==== Record excerpts ====

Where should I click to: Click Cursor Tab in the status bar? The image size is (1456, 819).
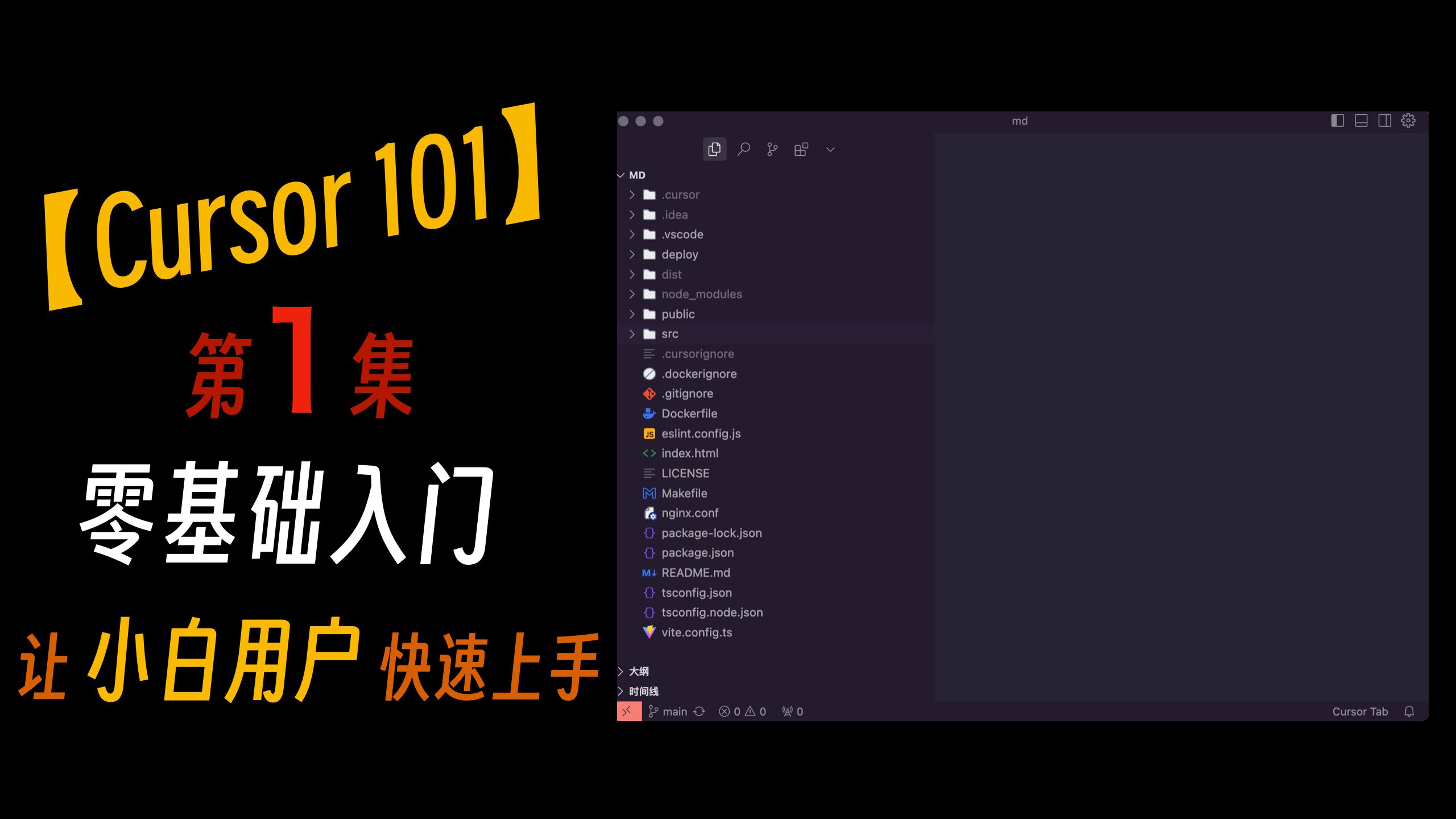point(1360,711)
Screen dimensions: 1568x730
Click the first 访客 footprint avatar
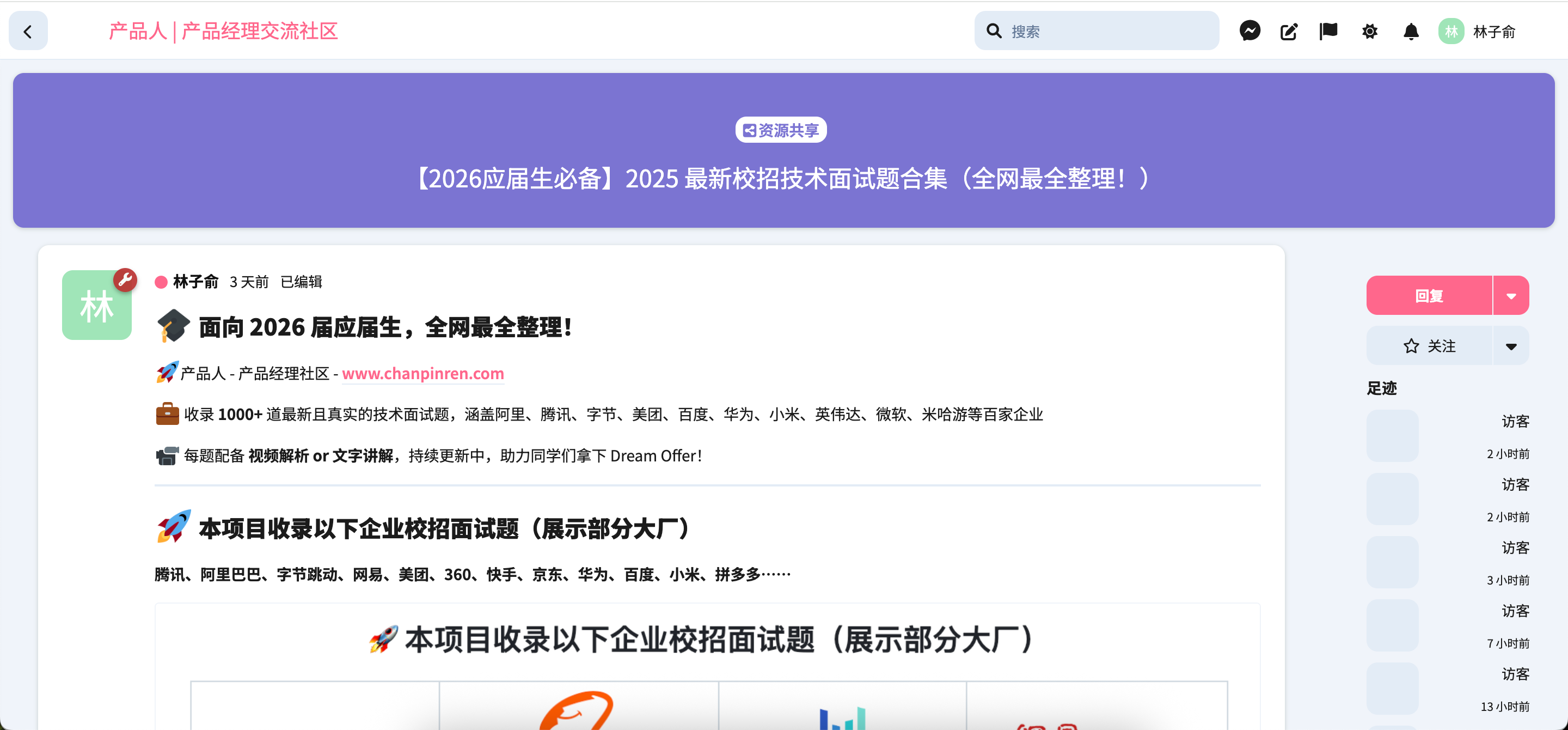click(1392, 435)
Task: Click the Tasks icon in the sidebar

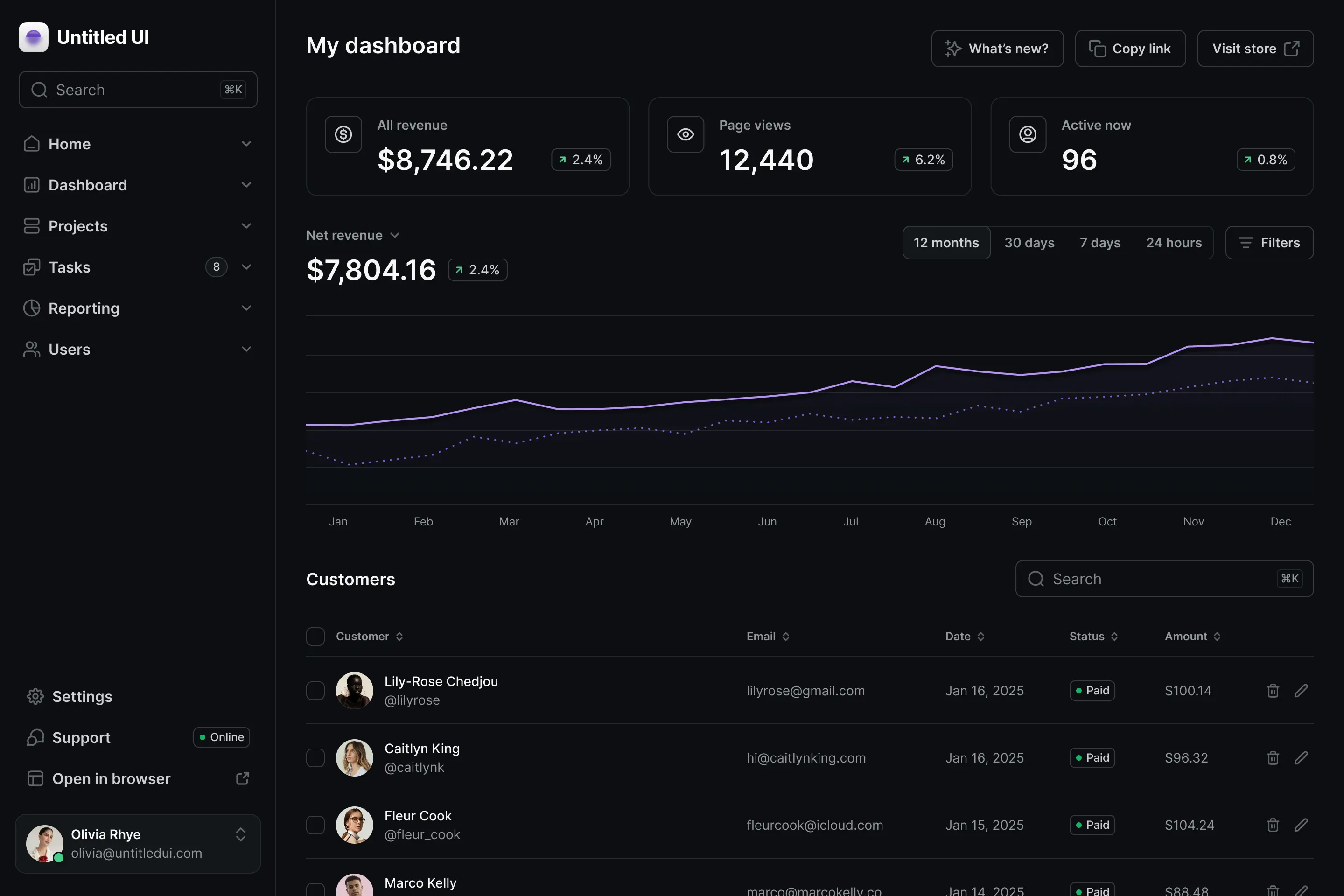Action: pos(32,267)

====

■ **Exercise directions**: From the first line above to the last, reproduce the records exactly but without the pictures.

■ **Task solution**:
Where should I click to: Click Cursor Tab in the status bar? The image size is (1456, 819).
point(1360,711)
Screen dimensions: 1568x730
Click the first 访客 footprint avatar
click(1392, 435)
Task: Click the Tasks icon in the sidebar

Action: pos(32,267)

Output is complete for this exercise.